§ **Task prompt**:
From the material below, extract verbatim every line from the one containing "The height and width of the screenshot is (127, 252)." through the one containing "Action: point(228,108)", including both, and omit the pictures.

§ **Recorded data**:
☆ ☆ ☆ ☆
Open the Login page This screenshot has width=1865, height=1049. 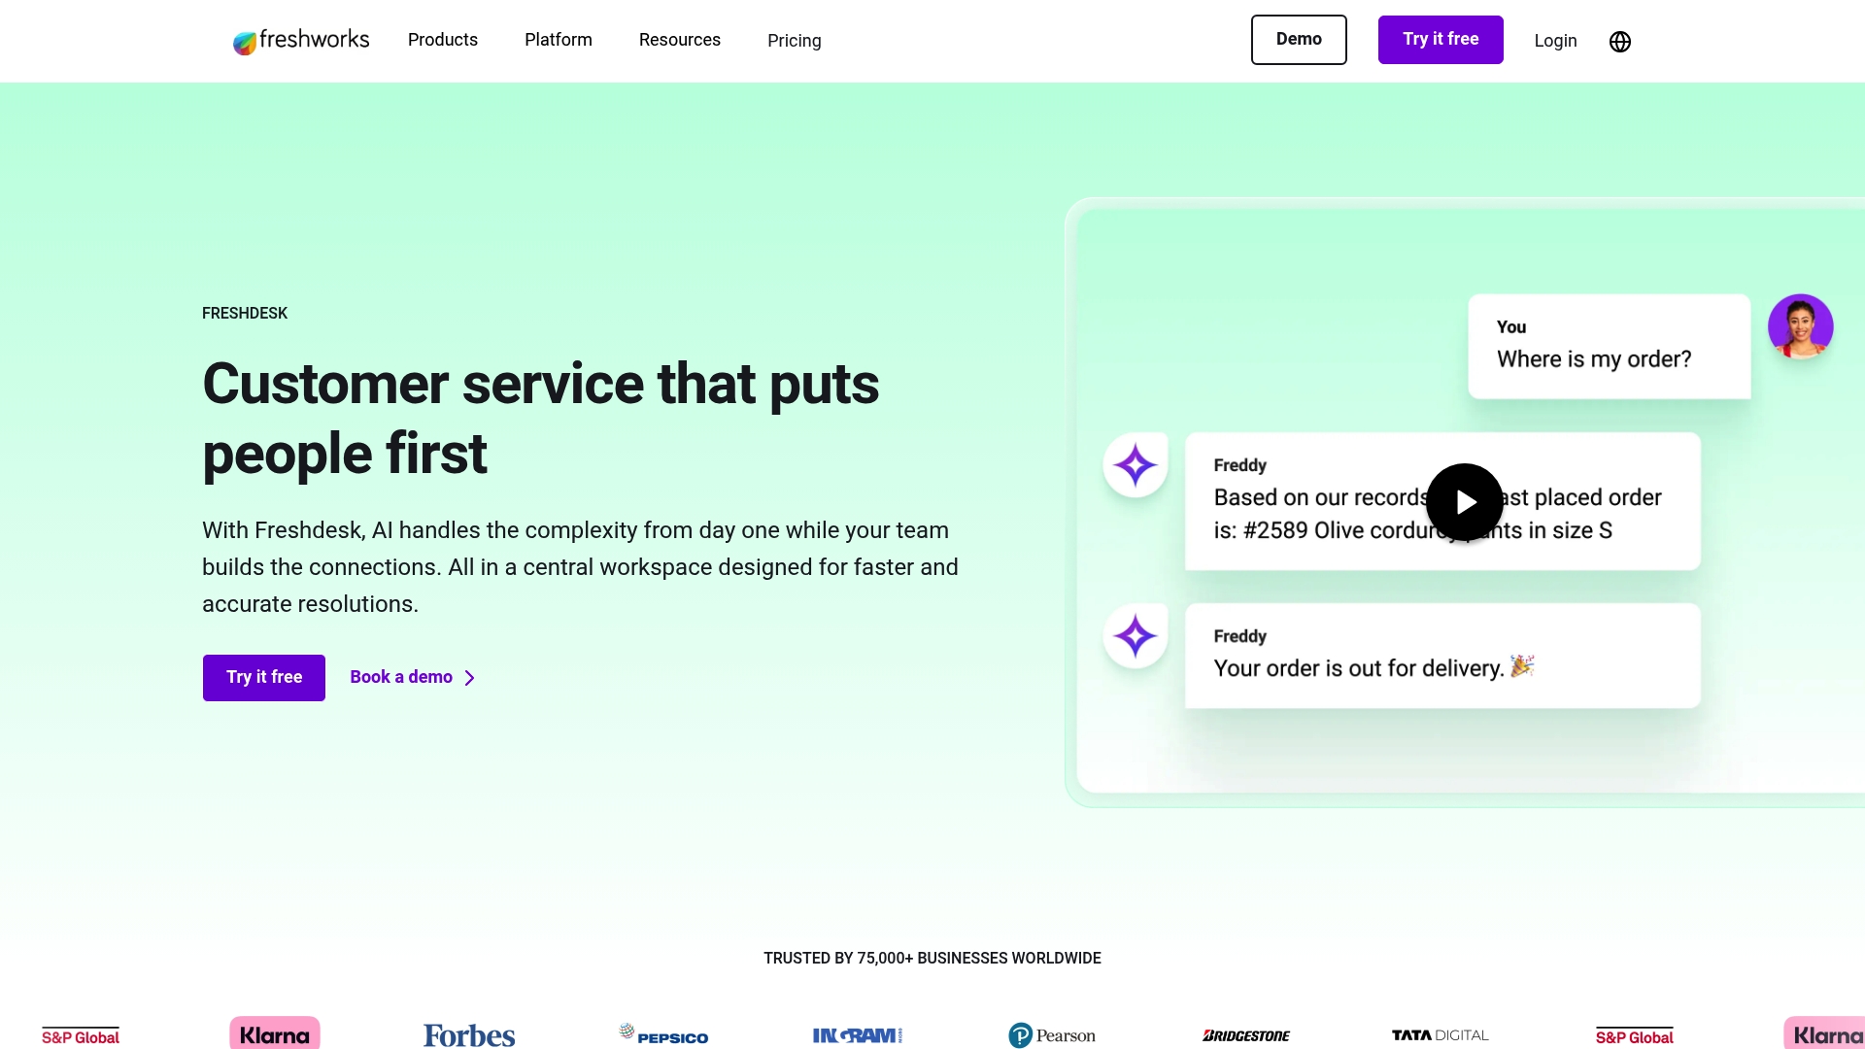point(1555,41)
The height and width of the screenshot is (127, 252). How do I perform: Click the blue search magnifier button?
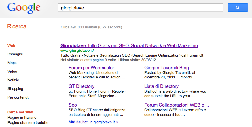coord(238,8)
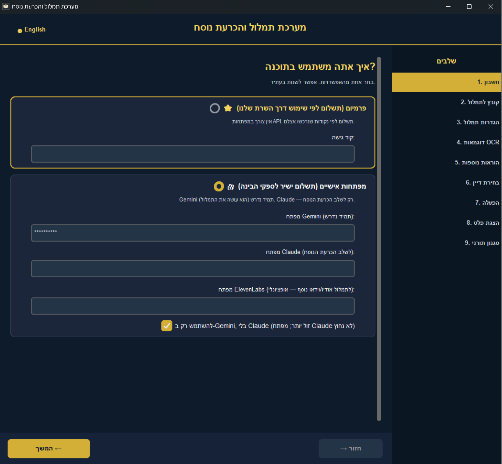Viewport: 502px width, 464px height.
Task: Click the gold star premium icon
Action: point(228,108)
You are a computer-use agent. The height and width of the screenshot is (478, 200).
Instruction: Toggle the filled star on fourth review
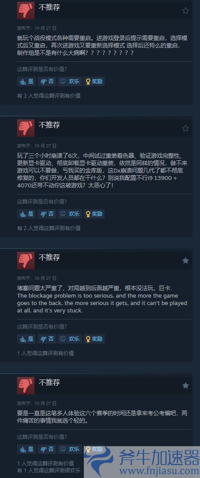point(185,386)

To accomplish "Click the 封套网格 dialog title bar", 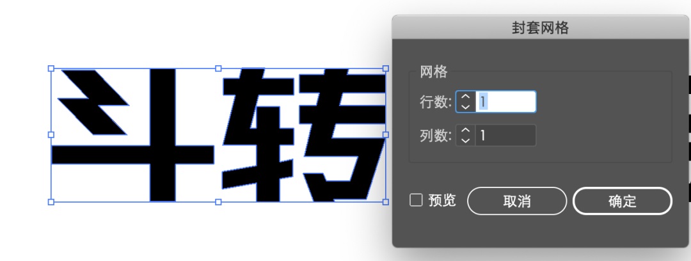I will click(x=540, y=28).
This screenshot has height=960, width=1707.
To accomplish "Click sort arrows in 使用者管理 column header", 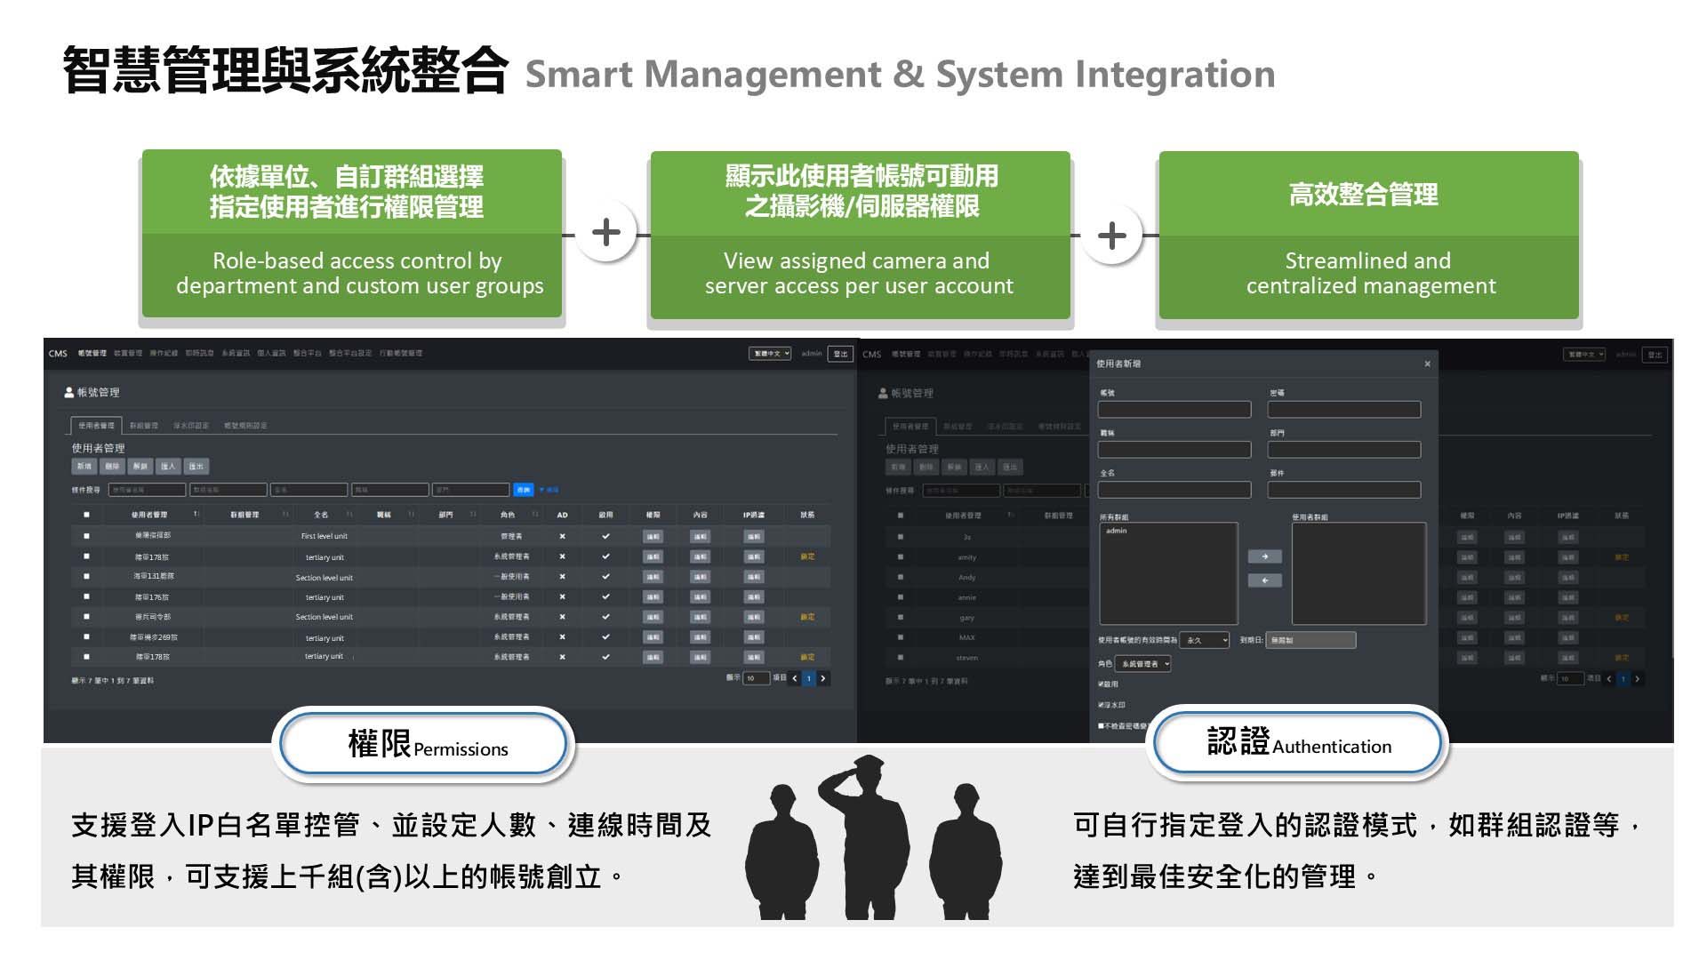I will tap(196, 515).
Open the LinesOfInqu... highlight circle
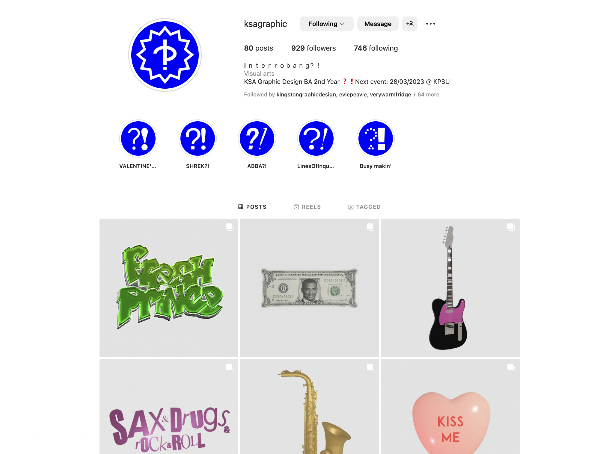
☆ ☆ ☆ ☆
§ **Response to the exercise**:
The height and width of the screenshot is (127, 252). How do I perform: Click the blue search magnifier button?
coord(238,8)
Viewport: 502px width, 464px height.
Task: Click the gold star premium icon
Action: point(228,108)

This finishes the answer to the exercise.